Task details
Rewrite the stretch of items from the line containing "Identify the location of tools." through the line containing "The image size is (1920, 1008).", substituting "interface agent" for "GUI agent" and keeping everything else unchanged.
================
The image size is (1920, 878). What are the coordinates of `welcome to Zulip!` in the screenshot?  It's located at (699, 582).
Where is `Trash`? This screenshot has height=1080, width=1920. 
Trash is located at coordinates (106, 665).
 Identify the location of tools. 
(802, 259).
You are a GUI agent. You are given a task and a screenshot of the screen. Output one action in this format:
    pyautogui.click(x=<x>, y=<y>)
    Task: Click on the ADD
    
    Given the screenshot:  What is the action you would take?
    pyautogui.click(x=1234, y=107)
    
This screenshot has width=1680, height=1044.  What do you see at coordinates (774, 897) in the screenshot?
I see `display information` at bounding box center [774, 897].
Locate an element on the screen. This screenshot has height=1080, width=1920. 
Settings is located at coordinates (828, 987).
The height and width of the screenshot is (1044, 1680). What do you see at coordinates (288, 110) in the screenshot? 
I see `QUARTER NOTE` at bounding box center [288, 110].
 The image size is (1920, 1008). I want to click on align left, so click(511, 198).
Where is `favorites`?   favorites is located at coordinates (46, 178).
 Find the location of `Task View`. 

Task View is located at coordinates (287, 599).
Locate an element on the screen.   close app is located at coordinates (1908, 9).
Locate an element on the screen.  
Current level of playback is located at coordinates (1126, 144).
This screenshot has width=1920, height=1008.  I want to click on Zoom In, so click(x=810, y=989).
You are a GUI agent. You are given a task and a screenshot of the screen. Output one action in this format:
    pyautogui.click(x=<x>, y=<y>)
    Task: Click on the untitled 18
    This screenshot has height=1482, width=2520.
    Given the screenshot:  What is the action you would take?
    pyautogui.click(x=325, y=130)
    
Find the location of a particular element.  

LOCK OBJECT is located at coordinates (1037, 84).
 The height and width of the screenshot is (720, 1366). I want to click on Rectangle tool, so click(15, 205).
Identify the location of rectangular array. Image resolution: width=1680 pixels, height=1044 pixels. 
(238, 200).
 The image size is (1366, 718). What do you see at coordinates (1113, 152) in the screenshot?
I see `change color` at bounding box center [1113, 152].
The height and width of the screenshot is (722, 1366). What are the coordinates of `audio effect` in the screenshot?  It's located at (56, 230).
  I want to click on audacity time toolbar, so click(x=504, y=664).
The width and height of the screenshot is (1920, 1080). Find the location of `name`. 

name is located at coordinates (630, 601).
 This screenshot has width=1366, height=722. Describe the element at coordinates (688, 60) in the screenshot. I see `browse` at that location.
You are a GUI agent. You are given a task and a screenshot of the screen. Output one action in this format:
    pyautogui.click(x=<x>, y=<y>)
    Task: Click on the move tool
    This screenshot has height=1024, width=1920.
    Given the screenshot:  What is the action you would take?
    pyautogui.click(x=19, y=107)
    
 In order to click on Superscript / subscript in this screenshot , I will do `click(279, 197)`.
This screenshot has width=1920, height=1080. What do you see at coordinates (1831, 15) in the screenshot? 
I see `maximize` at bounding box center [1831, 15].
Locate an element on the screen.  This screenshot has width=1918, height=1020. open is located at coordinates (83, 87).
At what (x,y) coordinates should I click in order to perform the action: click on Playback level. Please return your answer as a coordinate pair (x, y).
================
Solved problem
 Identify the location of tools. 
(802, 259).
You are a interface agent. You are given a task and a screenshot of the screen. Output one action in this format:
    pyautogui.click(x=<x>, y=<y>)
    Task: Click on the ADD
    
    Given the screenshot:  What is the action you would take?
    pyautogui.click(x=1234, y=107)
    
This screenshot has width=1680, height=1044.  What do you see at coordinates (774, 897) in the screenshot?
I see `display information` at bounding box center [774, 897].
Locate an element on the screen. This screenshot has height=1080, width=1920. 
Settings is located at coordinates (828, 987).
The height and width of the screenshot is (1044, 1680). What do you see at coordinates (288, 110) in the screenshot? 
I see `QUARTER NOTE` at bounding box center [288, 110].
 The image size is (1920, 1008). I want to click on align left, so click(511, 198).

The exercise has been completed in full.